Only the latest published 0.x minor receives security updates while the library is in pre-1.0 status. After the 1.0.0 stabilisation release, the policy will extend to the latest minor of each supported major.

If you discover a security issue in @bleizlabs/ui, please do not open a public GitHub issue. Instead, use one of the following private channels:

1. GitHub Security Advisories — preferred. Open a draft advisory at https://github.com/BleizLabs/ui/security/advisories/new.
2. Email — security@bleizlabs.eu if GitHub Security Advisories is not suitable for your case.

Please include:

• A description of the vulnerability.
• Steps to reproduce or a proof-of-concept.
• The version of @bleizlabs/ui affected.
• Any known mitigations or workarounds.

We will:

• Acknowledge receipt within 5 business days.
• Provide an initial assessment within 10 business days.
• Coordinate disclosure once a fix is ready.

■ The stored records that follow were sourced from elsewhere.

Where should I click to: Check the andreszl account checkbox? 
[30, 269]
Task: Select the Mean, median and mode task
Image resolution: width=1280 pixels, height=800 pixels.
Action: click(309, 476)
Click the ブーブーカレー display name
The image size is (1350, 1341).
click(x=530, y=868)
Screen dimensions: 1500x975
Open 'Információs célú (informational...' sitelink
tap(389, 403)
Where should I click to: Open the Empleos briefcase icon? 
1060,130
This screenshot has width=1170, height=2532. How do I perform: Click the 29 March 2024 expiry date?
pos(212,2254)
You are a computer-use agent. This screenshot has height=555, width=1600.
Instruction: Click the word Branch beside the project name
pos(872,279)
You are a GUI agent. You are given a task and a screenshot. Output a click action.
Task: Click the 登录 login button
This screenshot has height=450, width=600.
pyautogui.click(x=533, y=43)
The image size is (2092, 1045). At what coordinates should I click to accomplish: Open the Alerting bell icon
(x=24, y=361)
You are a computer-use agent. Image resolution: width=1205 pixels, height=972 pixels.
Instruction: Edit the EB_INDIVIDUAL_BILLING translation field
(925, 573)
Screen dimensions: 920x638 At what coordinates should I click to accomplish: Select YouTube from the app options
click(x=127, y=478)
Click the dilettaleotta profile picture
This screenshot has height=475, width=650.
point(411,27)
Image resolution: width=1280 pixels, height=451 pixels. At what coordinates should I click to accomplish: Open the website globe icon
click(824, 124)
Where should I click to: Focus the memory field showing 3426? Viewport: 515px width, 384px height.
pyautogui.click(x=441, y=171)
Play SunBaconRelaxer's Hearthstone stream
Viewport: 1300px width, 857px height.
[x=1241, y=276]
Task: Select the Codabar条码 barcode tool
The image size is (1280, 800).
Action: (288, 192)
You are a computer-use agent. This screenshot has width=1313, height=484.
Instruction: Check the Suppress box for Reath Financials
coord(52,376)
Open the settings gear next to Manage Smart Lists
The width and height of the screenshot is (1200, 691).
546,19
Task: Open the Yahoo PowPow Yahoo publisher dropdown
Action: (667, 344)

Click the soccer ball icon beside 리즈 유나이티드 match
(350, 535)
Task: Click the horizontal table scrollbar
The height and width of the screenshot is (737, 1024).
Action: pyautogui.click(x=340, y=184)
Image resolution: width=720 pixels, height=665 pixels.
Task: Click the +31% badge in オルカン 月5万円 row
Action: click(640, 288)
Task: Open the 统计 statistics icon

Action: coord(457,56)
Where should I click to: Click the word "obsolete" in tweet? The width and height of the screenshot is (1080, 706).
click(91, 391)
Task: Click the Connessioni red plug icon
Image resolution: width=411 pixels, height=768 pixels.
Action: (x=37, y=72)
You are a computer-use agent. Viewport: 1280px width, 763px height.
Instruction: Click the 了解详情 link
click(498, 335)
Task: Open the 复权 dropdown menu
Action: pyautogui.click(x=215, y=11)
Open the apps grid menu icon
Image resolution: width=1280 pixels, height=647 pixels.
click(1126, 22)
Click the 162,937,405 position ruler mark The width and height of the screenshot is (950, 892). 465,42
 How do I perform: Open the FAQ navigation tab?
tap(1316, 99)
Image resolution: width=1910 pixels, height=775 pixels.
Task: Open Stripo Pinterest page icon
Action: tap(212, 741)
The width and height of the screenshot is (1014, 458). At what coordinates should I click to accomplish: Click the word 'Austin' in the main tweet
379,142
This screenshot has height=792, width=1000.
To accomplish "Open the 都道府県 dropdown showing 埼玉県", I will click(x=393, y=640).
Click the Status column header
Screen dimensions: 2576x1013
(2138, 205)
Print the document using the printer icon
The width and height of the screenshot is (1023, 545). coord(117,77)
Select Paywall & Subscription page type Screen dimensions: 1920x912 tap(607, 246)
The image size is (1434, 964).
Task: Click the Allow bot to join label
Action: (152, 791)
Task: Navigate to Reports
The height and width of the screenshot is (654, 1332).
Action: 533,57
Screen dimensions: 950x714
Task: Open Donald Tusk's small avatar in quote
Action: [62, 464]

There is no bug bounty program. Reporters who follow responsible disclosure are credited in the published advisory unless they request anonymity.

• Vulnerabilities in dependencies (react, next, etc.) — please report to the upstream project.
• Issues in consumer applications using the library — those are application-layer concerns owned by the consumer.
• Best-practice suggestions or hardening recommendations not tied to a specific vulnerability — please open a regular GitHub issue instead.